- _Work to complete_:
1. Write out the passage of the article on European aviation taxes that opens with the words containing "Whilst these policies" and closes with "rates in 2013.", copying it word for word.
2. Please continue the article on European aviation taxes from the point where it stops.

====== Text section

Then there is this article (2013) that says Italy also has a charge:
Aviation Taxes in Europe: a constraint on economic recovery
18 DECEMBER 2013
These are taxing times for Europe’s regional airports and airlines. With the industry still struggling to shake off the effects of recession, there seems little sympathy or relief at the individual state or EU level. Indeed, the move appears to be to make life harder still for Europe’s air transport business, with the introduction of emissions taxes on intra-European flights and proposed limitations on state aid at regional airports.
Whilst these policies and proposals continue to generate headlines, passenger departure taxes at the state level quietly continue to chip away at the profitability of airline networks. Whilst a number of EU states have made the decision to abolish departure taxes – the Netherlands in 2009, and now Ireland in 2014 – key member states such as Austria, France, Germany, Italy and the UK show no signs of doing so. Indeed, both Italy and the UK increased their tax rates in 2013.
How big a burden are these passenger departure taxes? The table below shows a breakdown of the key charges levied by the state in four EU countries (all per departing passenger);
Air Transport Levy EUR 8.00
Civil Aviation Tax EUR 4.31
Solidarity Tax EUR 1.00
Airport Tax* EUR 12.00
National Surcharge EUR 1.25
Air Traffic Control Law EUR 8.00
Aviation Security Fee* EUR 5.24
Air Passenger Duty GBP 13.00
France leads the way in the number of different taxes it levies on passengers, with four. The Airport Tax varies by airport, though outside of the main airports in France it is usually levied at EUR 12.00 per departing passenger. Taken together, these taxes make passengers departing from France the most heavily taxed in Europe.

============
====== Information

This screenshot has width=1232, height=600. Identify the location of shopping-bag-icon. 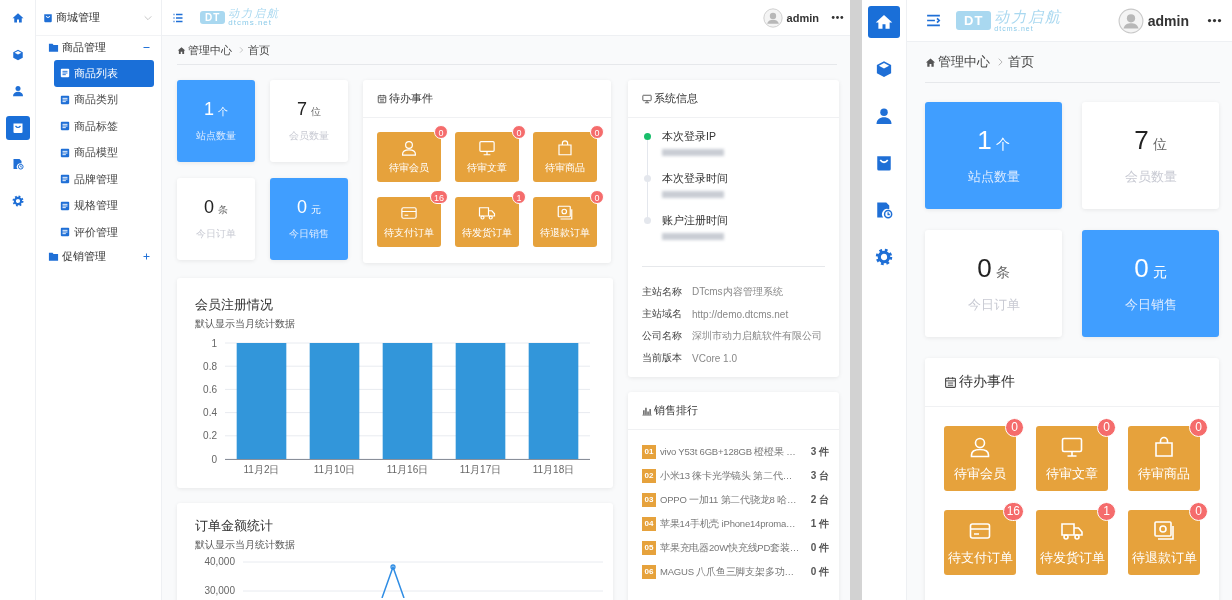
(1164, 446).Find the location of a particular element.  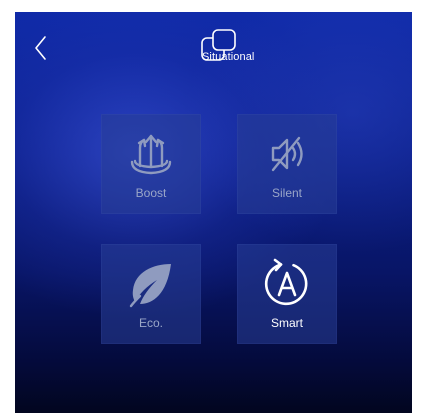

leaf-icon is located at coordinates (150, 286).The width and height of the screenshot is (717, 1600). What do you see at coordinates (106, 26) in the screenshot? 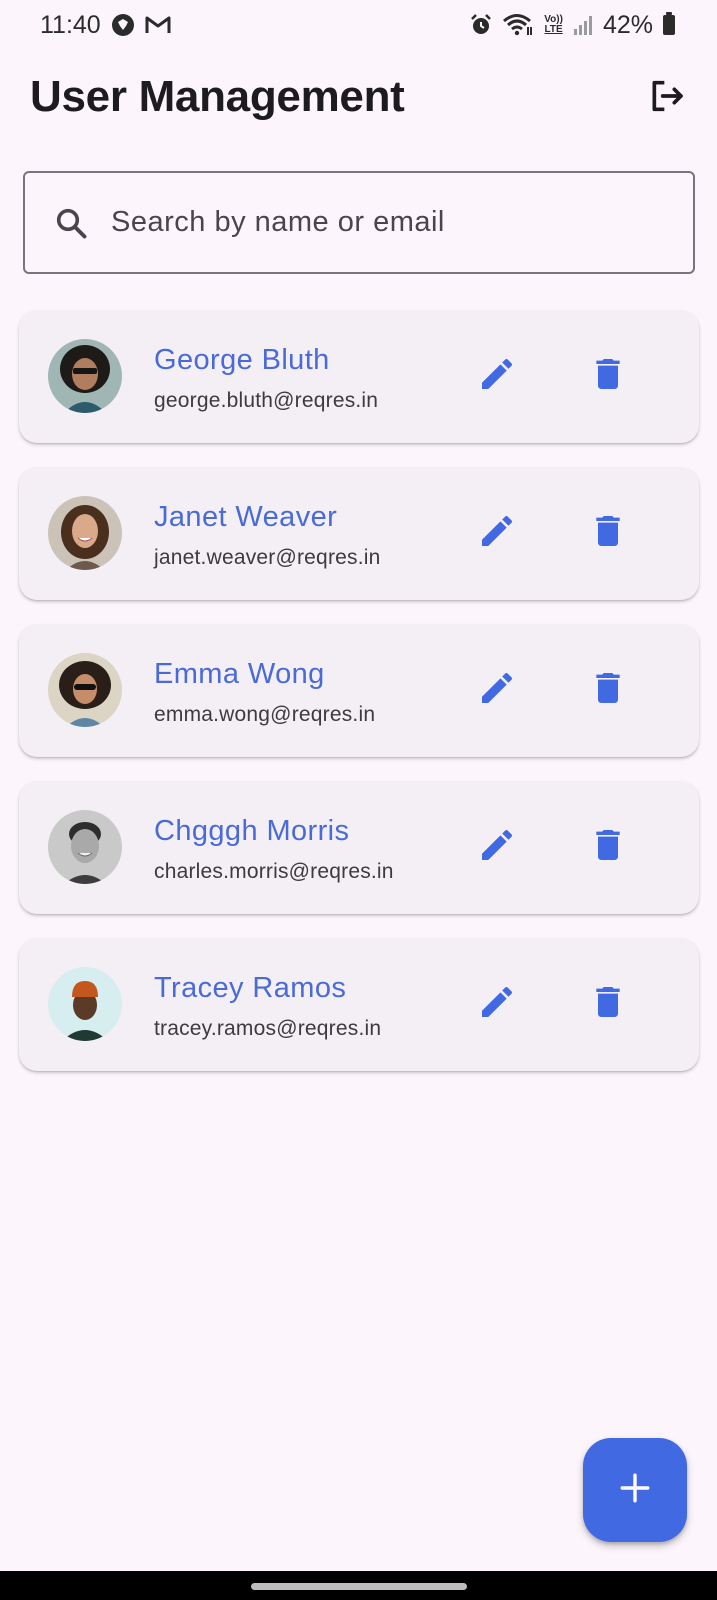
I see `status-bar-left: 11:40` at bounding box center [106, 26].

============

- _Results_:
1.
Whilst these policies and proposals continue to generate headlines, passenger departure taxes at the state level quietly continue to chip away at the profitability of airline networks. Whilst a number of EU states have made the decision to abolish departure taxes – the Netherlands in 2009, and now Ireland in 2014 – key member states such as Austria, France, Germany, Italy and the UK show no signs of doing so. Indeed, both Italy and the UK increased their tax rates in 2013.

2.
The state levies two passenger taxes in Germany, a departure tax and a security fee. The departure tax does vary by distance, though for this analysis only the short-haul tax is required. The Security Fee varies by airport of departure, but is usually within the range of EUR 4.00 to EUR 7.00 per departing passenger.
The UK has been steadily increasing the departure tax since its introduction in 1994, when the fee for intra-European travel was GBP 5.00 per departing passenger. Current rates are GBP 13.00 per departing passenger (up to 2,000 miles), increasing to £26.00 as a standard rate and up to £52.00 per departing passenger for the highest class of travel. These rates will be held in 2014, though for distances over 2,000 miles they will be increasing; a business class passenger travelling over 4,000 miles would have to pay a departure tax of £332.
The analysis assumes that all passengers are travelling in economy class on short-haul European services, so the lowest rate of tax is paid in those countries with variable rates. It also assumes that passengers are travelling point-to-point only; this is an important distinction, as many of the departure taxes highlighted above are based on final destination. Passengers connecting onto long-haul flights within 24 hours of their arrival at the first destination would therefore be charged a much higher departure tax at the origin.
The chart below shows the typical impact of state passenger taxes on the full published charges of regional airports in the EU. The charges shown are the average for a basket of regional airports in each country, including runway, environment, security, parking, passenger and infrastructure charges. The analysis was carried out for an 84-seat regional jet with a load factor of 70%.
In all of these countries, state passenger taxes make up a significant proportion of the combined airport and passenger charges. The most lightly taxed is Austria, with taxes making up 14% of the total charges; next comes the UK, at 28%, followed by Germany at 37%. As indicated above, the nation with the most heavily taxed passengers is France, where over 60% of airport and passenger charges are in the form of state taxes to be paid by the passenger.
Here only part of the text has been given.